(Stored data)
******
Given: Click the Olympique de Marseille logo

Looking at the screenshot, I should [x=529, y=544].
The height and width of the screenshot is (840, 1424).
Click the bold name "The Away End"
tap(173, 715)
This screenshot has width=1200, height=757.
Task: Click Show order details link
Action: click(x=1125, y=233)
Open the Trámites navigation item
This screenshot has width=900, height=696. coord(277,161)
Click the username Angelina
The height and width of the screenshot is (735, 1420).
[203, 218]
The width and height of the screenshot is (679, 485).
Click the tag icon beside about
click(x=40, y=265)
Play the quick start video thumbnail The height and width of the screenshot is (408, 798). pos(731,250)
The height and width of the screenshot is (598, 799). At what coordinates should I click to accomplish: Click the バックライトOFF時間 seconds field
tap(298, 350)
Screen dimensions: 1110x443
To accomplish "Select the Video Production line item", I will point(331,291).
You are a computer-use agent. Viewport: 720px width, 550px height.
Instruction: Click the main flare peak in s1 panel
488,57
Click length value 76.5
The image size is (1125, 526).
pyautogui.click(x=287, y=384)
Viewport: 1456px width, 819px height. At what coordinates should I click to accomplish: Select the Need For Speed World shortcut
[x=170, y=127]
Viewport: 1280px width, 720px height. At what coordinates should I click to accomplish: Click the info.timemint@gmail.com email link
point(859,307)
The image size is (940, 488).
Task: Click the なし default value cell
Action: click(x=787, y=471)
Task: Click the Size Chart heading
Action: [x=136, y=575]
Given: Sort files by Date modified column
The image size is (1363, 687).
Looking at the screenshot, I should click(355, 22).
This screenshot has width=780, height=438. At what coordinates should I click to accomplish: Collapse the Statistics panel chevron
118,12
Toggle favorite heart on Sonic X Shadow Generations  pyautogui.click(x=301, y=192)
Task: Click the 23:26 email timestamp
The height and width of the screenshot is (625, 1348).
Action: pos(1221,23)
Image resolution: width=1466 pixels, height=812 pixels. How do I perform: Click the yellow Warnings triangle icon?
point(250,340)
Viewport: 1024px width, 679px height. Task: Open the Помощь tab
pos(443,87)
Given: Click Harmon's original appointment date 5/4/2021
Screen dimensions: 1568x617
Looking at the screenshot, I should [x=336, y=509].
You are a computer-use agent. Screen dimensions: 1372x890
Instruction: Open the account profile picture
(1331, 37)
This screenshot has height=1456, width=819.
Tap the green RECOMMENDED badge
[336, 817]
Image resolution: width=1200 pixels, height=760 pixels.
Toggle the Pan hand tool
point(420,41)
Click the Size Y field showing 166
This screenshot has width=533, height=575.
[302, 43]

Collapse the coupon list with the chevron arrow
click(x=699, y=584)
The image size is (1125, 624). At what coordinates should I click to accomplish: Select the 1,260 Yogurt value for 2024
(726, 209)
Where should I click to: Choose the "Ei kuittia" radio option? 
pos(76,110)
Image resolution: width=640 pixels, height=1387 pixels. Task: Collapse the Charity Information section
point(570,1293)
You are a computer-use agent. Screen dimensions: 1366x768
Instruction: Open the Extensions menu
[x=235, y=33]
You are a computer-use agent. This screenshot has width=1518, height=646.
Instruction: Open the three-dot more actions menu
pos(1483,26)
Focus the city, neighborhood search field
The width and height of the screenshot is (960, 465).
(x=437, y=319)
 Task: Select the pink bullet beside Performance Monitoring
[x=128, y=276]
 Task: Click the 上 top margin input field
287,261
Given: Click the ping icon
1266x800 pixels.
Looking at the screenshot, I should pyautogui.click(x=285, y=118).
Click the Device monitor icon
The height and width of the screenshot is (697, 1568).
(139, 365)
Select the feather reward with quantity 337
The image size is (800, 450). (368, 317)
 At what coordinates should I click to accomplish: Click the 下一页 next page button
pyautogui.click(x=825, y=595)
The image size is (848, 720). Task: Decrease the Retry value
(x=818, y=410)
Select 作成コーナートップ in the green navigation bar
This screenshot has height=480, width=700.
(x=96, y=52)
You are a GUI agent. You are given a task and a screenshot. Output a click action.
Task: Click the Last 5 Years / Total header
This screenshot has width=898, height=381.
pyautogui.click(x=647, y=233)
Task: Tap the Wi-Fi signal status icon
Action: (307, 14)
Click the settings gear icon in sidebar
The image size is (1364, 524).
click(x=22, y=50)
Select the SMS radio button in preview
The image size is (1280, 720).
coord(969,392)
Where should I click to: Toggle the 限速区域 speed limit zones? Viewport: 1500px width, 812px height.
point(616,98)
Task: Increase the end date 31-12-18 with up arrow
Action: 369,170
******
◆ Task to complete: Every record must be transcribed exactly as written.

◆ Worked solution:
Given: Click the Olympique de Marseille logo

Looking at the screenshot, I should [x=529, y=544].
The height and width of the screenshot is (840, 1424).
Click the bold name "The Away End"
tap(173, 715)
This screenshot has width=1200, height=757.
Task: Click Show order details link
Action: click(x=1125, y=233)
Open the Trámites navigation item
This screenshot has width=900, height=696. coord(277,161)
Click the username Angelina
The height and width of the screenshot is (735, 1420).
[203, 218]
The width and height of the screenshot is (679, 485).
Click the tag icon beside about
click(x=40, y=265)
Play the quick start video thumbnail The height and width of the screenshot is (408, 798). pos(731,250)
The height and width of the screenshot is (598, 799). At what coordinates should I click to accomplish: Click the バックライトOFF時間 seconds field
tap(298, 350)
Screen dimensions: 1110x443
To accomplish "Select the Video Production line item", I will point(331,291).
You are a computer-use agent. Viewport: 720px width, 550px height.
Instruction: Click the main flare peak in s1 panel
488,57
Click length value 76.5
The image size is (1125, 526).
pyautogui.click(x=287, y=384)
Viewport: 1456px width, 819px height. At what coordinates should I click to accomplish: Select the Need For Speed World shortcut
[x=170, y=127]
Viewport: 1280px width, 720px height. At what coordinates should I click to accomplish: Click the info.timemint@gmail.com email link
point(859,307)
The image size is (940, 488).
Task: Click the なし default value cell
Action: click(x=787, y=471)
Task: Click the Size Chart heading
Action: [x=136, y=575]
Given: Sort files by Date modified column
The image size is (1363, 687).
Looking at the screenshot, I should click(355, 22).
This screenshot has width=780, height=438. At what coordinates should I click to accomplish: Collapse the Statistics panel chevron
118,12
Toggle favorite heart on Sonic X Shadow Generations  pyautogui.click(x=301, y=192)
Task: Click the 23:26 email timestamp
The height and width of the screenshot is (625, 1348).
Action: pos(1221,23)
Image resolution: width=1466 pixels, height=812 pixels. How do I perform: Click the yellow Warnings triangle icon?
point(250,340)
Viewport: 1024px width, 679px height. Task: Open the Помощь tab
pos(443,87)
Given: Click Harmon's original appointment date 5/4/2021
Screen dimensions: 1568x617
Looking at the screenshot, I should [x=336, y=509].
You are a computer-use agent. Screen dimensions: 1372x890
Instruction: Open the account profile picture
(1331, 37)
This screenshot has height=1456, width=819.
Tap the green RECOMMENDED badge
[336, 817]
Image resolution: width=1200 pixels, height=760 pixels.
Toggle the Pan hand tool
point(420,41)
Click the Size Y field showing 166
This screenshot has width=533, height=575.
[302, 43]

Collapse the coupon list with the chevron arrow
click(x=699, y=584)
The image size is (1125, 624). At what coordinates should I click to accomplish: Select the 1,260 Yogurt value for 2024
(726, 209)
Where should I click to: Choose the "Ei kuittia" radio option? 
pos(76,110)
Image resolution: width=640 pixels, height=1387 pixels. Task: Collapse the Charity Information section
point(570,1293)
You are a computer-use agent. Screen dimensions: 1366x768
Instruction: Open the Extensions menu
[x=235, y=33]
You are a computer-use agent. This screenshot has width=1518, height=646.
Instruction: Open the three-dot more actions menu
pos(1483,26)
Focus the city, neighborhood search field
The width and height of the screenshot is (960, 465).
(x=437, y=319)
 Task: Select the pink bullet beside Performance Monitoring
[x=128, y=276]
 Task: Click the 上 top margin input field
287,261
Given: Click the ping icon
1266x800 pixels.
Looking at the screenshot, I should pyautogui.click(x=285, y=118).
Click the Device monitor icon
The height and width of the screenshot is (697, 1568).
(139, 365)
Select the feather reward with quantity 337
The image size is (800, 450). (368, 317)
 At what coordinates should I click to accomplish: Click the 下一页 next page button
pyautogui.click(x=825, y=595)
The image size is (848, 720). Task: Decrease the Retry value
(x=818, y=410)
Select 作成コーナートップ in the green navigation bar
This screenshot has height=480, width=700.
(x=96, y=52)
You are a GUI agent. You are given a task and a screenshot. Output a click action.
Task: Click the Last 5 Years / Total header
This screenshot has width=898, height=381.
pyautogui.click(x=647, y=233)
Task: Tap the Wi-Fi signal status icon
Action: (307, 14)
Click the settings gear icon in sidebar
The image size is (1364, 524).
click(x=22, y=50)
Select the SMS radio button in preview
The image size is (1280, 720).
coord(969,392)
Where should I click to: Toggle the 限速区域 speed limit zones? Viewport: 1500px width, 812px height.
point(616,98)
Task: Increase the end date 31-12-18 with up arrow
Action: 369,170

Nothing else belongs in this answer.